Esse avanço tem impacto direto na infraestrutura logística. Apenas em 2025, o Brasil adicionou quase 3 milhões de metros quadrados em galpões logísticos, o maior volume desde 2022, enquanto a taxa de vacância caiu para 7,7%, o menor nível da série histórica. O movimento reflete uma engrenagem em plena expansão, onde o transporte de cargas se torna peça central para sustentar o crescimento.
Com mais veículos nas estradas e operações cada vez mais complexas, cresce também o nível de exposição ao risco. Frotas maiores, rotas mais intensas e cargas mais valiosas exigem soluções de seguros mais técnicas e, principalmente, mais aderentes à realidade de cada operação.
Nesse cenário, ganha força o papel do corretor de seguros como estruturador dessas soluções. Mas, diante da complexidade do transporte e da velocidade do mercado, cresce também a necessidade de apoio especializado.
É esse o ponto destacado por Silvio Formiga, sócio da Fazseg Consultoria em Seguros. “O corretor continua sendo o protagonista da relação com o cliente, mas o nível de exigência aumentou muito. Hoje, para atender frotas e veículos pesados, é fundamental ter ao lado uma consultoria especializada que ajude a entender o risco e estruturar a melhor solução”, afirma.
Segundo ele, o desafio não está apenas na contratação do seguro, mas na leitura da operação. “Cada cliente tem uma dinâmica diferente: tipo de carga, região, uso da frota.

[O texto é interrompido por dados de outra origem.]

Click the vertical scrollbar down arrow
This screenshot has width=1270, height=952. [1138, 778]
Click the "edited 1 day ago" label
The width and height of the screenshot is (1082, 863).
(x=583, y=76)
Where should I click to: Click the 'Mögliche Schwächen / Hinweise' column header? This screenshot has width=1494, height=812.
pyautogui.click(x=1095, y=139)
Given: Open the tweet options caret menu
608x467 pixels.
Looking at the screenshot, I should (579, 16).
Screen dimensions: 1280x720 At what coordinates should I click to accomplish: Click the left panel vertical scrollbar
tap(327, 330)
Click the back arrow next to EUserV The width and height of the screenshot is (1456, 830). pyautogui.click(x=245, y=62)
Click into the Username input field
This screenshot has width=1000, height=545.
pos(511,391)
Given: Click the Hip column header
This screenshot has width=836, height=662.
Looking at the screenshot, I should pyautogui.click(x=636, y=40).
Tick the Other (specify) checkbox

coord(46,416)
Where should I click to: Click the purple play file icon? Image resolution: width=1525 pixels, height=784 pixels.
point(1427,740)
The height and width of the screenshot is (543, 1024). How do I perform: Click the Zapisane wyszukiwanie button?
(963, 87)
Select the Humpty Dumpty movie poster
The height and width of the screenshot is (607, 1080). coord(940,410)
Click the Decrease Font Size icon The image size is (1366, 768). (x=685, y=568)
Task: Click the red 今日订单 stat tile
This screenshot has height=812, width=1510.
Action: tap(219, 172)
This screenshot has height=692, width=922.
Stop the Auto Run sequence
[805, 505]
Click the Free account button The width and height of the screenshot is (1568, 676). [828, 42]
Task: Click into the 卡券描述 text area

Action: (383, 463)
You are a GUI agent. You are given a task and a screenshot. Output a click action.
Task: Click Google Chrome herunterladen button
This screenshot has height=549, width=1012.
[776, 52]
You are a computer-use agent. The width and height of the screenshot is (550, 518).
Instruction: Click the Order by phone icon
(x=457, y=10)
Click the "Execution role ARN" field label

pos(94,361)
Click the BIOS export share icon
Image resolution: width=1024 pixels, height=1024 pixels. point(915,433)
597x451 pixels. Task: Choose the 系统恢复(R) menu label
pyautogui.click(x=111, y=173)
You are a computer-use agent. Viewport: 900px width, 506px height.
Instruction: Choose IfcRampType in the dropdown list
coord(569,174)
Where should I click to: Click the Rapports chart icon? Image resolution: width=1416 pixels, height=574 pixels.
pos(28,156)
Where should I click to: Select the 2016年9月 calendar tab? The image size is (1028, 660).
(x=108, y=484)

Quando existe esse apoio técnico, o corretor ganha mais segurança para orientar e consegue atender melhor uma demanda que só cresce”, explica.
Além da análise de risco e da estruturação das coberturas, esse tipo de apoio também envolve serviços específicos para o dia a dia da operação, como assistências voltadas a frotas e veículos pesados, que garantem suporte em momentos críticos. O ponto é que, muitas vezes, essas estruturas são contratadas sem aderência à real utilização da frota, gerando ineficiências que passam despercebidas. Quando bem estruturada, a combinação entre assistência 24h especializada, modelo de contratação adequado e uma leitura tributária eficiente, com uso de soluções fora da incidência de IOF, pode gerar ganhos relevantes, com potencial de redução de até 8% no custo total da operação.
Para Formiga, o movimento do mercado é claro: o crescimento do transporte impulsionado pelo e-commerce está elevando o nível de exigência técnica. “Não é mais só cotar. É entender, orientar e acompanhar. E isso exige especialização”, resume.
A Fazseg conta com um time dedicado exclusivamente ao segmento de frotas e veículos pesados, além de produtos, serviços e assistências desenhados para atender esse mercado específico. Essa especialização permite maior assertividade na recomendação de coberturas e fortalece o corretor na negociação e no posicionamento junto ao cliente final.
“Quando o corretor conta com uma assessoria especializada, ele ganha velocidade, segurança e profundidade técnica. E isso faz diferença em um mercado cada vez mais exigente”, completa Formiga.
Com o transporte assumindo papel estratégico na economia digital, a tendência é que a demanda por soluções de seguros mais sofisticadas continue crescendo. Nesse cenário, a especialização deixa de ser diferencial e passa a ser necessidade, tanto para corretores quanto para empresas que dependem da logística para crescer.